Als Ex-Bloodhoundbesitzerin habe ich mich mit starker Faltenbildung, bzw. deren Sinnhaftigkeit beschäftigt. Bloodhounds haben andere Falten als SP und nicht ganz so viele, aber schon sehr viele.
Lose Haut ist von Vorteil, wenn ein Hund durchs Unterholz hotten soll. Viele Schweißhundrassen, die spezialisiert auf Nasenarbeit sind, haben durch Zuchtauswahl Haut und Fell bekommen, die sie nicht schmerzanfällig machen: robust gegen Dornen, Zweiggestichel und Heckenwände. Es geht also darum, dass sie möglichst ungehemmt (oder bekloppt ) durch Dickicht brechen können, wenn ihr Weg nun mal da lang führt.
Weiterhin kommt dazu, dass zwischen den Falten eine gewisse Geruchsspeicherung möglich ist: Wenn der Eindruck des Fährtengeruchs zwischendurch aufgefrischt werden soll, kann mit einem Kopfschnicken der bewahrte Duft freigesetzt werden.
Beim SP, der als Jagd- , aber vornehmlich als Wachhund, entstanden ist, tippe ich mal darauf, dass die Unempfindlichkeit der losen Haut von Vorteil im Konfliktfall war und die Fährtentauglichkeit positiv dazu kam.
Dass traditionell also Rassen mit diesem Bild entstanden sind, ist ziemlich logisch.
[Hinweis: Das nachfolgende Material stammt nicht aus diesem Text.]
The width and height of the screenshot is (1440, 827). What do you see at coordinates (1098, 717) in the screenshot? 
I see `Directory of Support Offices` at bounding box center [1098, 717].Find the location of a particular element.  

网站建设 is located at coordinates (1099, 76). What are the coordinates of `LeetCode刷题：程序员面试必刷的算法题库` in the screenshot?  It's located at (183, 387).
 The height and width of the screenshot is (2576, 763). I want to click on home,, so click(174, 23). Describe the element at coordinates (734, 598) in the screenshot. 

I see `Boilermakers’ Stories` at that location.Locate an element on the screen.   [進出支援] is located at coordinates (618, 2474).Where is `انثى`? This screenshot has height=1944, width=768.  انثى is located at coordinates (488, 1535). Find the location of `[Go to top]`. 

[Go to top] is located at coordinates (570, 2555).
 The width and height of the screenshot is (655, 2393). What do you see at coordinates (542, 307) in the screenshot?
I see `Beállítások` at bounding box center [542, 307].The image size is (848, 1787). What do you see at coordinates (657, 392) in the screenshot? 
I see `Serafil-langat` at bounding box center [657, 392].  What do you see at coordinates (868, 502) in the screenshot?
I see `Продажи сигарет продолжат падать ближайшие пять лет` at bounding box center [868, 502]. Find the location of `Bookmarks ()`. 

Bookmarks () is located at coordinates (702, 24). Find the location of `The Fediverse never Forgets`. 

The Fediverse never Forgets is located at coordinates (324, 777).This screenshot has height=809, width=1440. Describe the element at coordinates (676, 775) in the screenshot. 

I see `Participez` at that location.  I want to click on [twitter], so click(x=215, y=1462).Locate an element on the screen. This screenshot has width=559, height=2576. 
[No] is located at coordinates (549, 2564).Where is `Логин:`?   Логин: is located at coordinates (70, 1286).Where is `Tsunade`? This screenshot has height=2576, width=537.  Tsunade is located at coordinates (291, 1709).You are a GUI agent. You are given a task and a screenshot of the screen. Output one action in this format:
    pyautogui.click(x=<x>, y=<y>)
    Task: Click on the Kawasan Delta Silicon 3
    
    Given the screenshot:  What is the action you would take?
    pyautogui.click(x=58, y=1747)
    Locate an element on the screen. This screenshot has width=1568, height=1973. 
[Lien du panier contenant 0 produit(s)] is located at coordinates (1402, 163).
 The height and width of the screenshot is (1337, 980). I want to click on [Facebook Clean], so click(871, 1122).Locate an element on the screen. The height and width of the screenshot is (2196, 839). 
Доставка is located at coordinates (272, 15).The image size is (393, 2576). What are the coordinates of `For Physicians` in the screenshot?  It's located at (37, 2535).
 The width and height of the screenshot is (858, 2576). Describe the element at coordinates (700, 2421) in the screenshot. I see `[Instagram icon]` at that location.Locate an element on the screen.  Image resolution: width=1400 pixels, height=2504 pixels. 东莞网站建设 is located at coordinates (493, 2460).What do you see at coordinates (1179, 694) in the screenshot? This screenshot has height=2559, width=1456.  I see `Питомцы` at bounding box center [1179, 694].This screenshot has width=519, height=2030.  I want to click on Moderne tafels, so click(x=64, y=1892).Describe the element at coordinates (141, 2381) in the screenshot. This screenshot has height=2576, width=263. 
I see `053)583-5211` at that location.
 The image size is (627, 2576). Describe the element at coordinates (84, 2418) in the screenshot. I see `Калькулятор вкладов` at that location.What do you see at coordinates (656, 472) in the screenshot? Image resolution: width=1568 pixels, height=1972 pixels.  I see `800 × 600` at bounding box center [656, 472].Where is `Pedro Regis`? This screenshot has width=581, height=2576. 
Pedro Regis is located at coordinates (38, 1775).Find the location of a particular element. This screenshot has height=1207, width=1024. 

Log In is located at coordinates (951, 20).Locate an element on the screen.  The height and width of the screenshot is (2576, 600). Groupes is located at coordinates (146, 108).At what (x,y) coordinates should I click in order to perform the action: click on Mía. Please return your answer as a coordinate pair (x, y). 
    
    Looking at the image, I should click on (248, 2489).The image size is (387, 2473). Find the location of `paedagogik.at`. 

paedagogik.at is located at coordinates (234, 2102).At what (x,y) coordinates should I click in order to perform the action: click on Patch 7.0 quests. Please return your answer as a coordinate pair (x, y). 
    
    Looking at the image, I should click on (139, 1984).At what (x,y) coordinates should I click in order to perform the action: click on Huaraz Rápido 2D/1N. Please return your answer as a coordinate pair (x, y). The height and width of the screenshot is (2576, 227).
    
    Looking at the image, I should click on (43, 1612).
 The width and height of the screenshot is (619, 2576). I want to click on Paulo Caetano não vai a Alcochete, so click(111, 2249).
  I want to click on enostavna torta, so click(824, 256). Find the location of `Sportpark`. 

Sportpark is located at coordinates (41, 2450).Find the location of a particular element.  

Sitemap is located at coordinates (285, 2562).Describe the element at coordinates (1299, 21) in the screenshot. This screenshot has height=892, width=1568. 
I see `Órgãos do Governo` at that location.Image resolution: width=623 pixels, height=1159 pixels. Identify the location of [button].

Und hier kommt für mich die Crux:
Heute entfällt (in den meisten Fällen) der Zweck, warum das entstanden ist und das Weiterführen der markanten, typischen Eigenschaften geschieht nur noch aus Liebhaberei.
Wenn man es sich aber leicht macht und sagt, dass die ausgeprägten Merkmale nur noch bei leistungsorientierter Nutzung im ursprünglichen Gebrauch vertretbar sind, stellt sich natürlich gleich die Frage nach den Merkmalen von Begleithundrassen, denn die sind ausschließlich aus Modegründen entstanden. Für kurze Nasen oder abgerundete Schädelknochen gab es nie einen ursprünglichen Sinn, außer, dass man es niedlich fand.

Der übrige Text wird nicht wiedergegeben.